He wandered, and he tried to figure out just why he was doing it. Was he being chivalrous or pigheaded? Maybe, at the end of this sleeplessness and disruption, it would turn out, pure and simple, that Suki had stood him up. Changed her mind. Got a better offer. Happened to some poor lonely bastard every day.
But he kept going. Past sunglass shops and ice cream stores, places that sold pornography and bathing suits. Tourists spun postcard racks in front of him, or sat on patios in silly hats, sipping cappuccino.
Then he saw something that didn't quite register until after he'd strolled past it: a shop that wasn't open.
It was a busy day in the midst of tourist season, pale visitors were milling and buying, and this one store was closed up tight and dark. Aaron backed up to look at it more closely. In its dim window were racks and racks of T-shirts. Some had spangles, some had pictures, some had slogans. Some racks said special today and some said decals free. On the big glass pane of the front door of the store, a hand-scrawled cardboard sign had been crookedly taped up. It said: close due to deth.
The message was only four words long, but Aaron read it several times, as if it held a nagging and laconic riddle. Suki was involved with Lazslo, and Lazslo ran the T-shirt shops. The T-shirt shop was closed and Suki had not been heard from and somebody had died. He walked on, turning the riddle this way and that, looking for the strand of logic that would make it all come clear. He walked past smoothie stands and bars, galleries and restaurants. Yellow sun bounced off metal roofs and a line of shadow ran down the middle of the street.
On the next block there was another T-shirt store. It too was closed and dim. It too had a cardboard sign in the window of the recessed front door. This one said: death in femily—not today.
But as Aaron was walking past, the door swung open and a young man stepped out, turning around to lock the place behind him. Aaron studied him a moment He wasn't especially tall, but his arms were huge and his back muscles quaked with even the smallest movements. He wore no shirt just thick suspenders crisscrossed on his massive shoulders. His hair was long and tangled; at the nape of his neck it merged indistinctly with the soft fur that grew in patches down to his waist.
His back looked unfriendly, show-offish, menacing. Aaron struggled against a reluctance born partly of shyness and partly of an idiotic jealousy, and approached him as the second lock was clicking shut.
He said, "Excuse me. By any chance, is your name Lazslo?"
The fellow spun toward him. His eyes were hard and narrow. For an instant they flashed suspicious or maybe spooked. He said a simple no and began to walk away.
Aaron followed, gesturing backward toward the sign. "Who died?"
The muscular man was breaking into the heavy flow of walking traffic on Duval. Grudgingly, a little off the beat, with a slightly guttural h and langorous vowels, he said, "Soon everyone will hear."
They were moving down the busy sidewalk now, Aaron dodging tourists and racks of souvenirs as he tried to keep pace with the other man's bounding steps. "Hear what?" he said. "This is what I'm asking."
The man with the suspenders kept rolling. Couples parted to let him pass between them. Without looking at Aaron, he said, "Is not your business. Leaf me alone."
"But—"
"I tell you go away."
Aaron didn't go away. He wanted to know and he made a mistake. He put his hand on the young man's shoulder, said, "Look, all I'm asking—"
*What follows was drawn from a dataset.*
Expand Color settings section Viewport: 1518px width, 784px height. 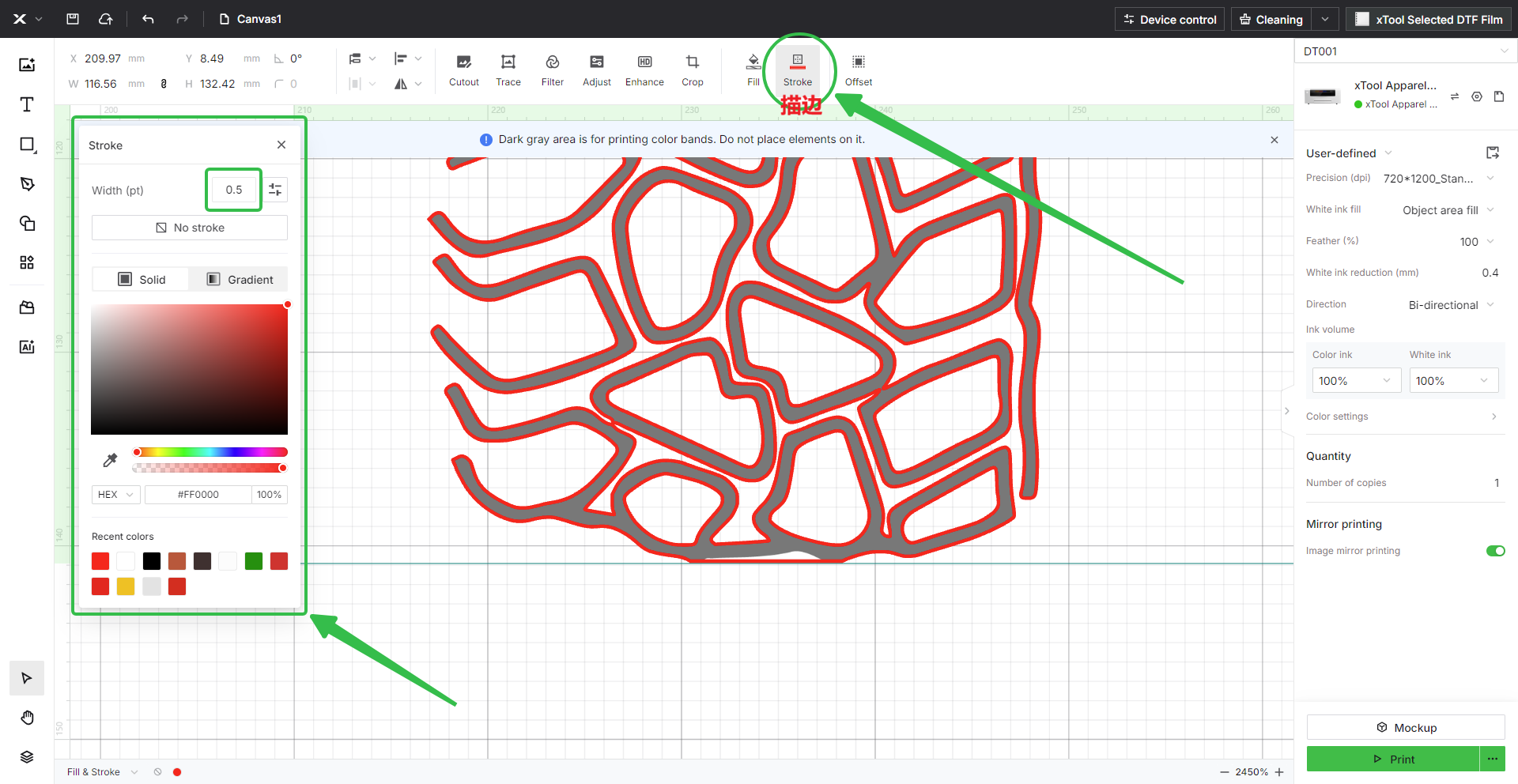coord(1401,416)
The other man was tired of the questions and it made him angry that this annoying stranger had touched him. With the coiled economy of the practiced fighter, he pivoted quickly, almost nonchalantly, and grabbed two handfuls of Aaron's shirt.
Aaron just barely had time to be befuddled. He hadn't been in a fight since junior high school; he'd had neither strength nor conviction for it even then; fighting, he felt, was for kids whose fathers hadn't taught them reason. But now, by reflex, he defensively reached out and held the other man's arms. The arms were thick as fence posts and fibrous as snakes and they could not be held.
The man looked at Aaron with a calm, impersonal malice, gave a quick sharp pull and then a shove.
Aaron's head whipped forward as his torso rocked back, and he stumbled for a step or two until a parking meter caught him square between the shoulder blades. The impact knocked some air out of his lungs, sent arrows of hot pain up to his brain stem and down to his kidneys.
Nauseating starbursts appeared at the edges of his vision, and by the time his eyes had cleared, a sparse ring of passersby had gathered. They were staring at him. Not in sympathy but with embarrassed fascination for the loser. He'd become a part of their vacations, something they'd remember; a victim of the kind of brief and pointless sidewalk brawl that Duval Street was famous for.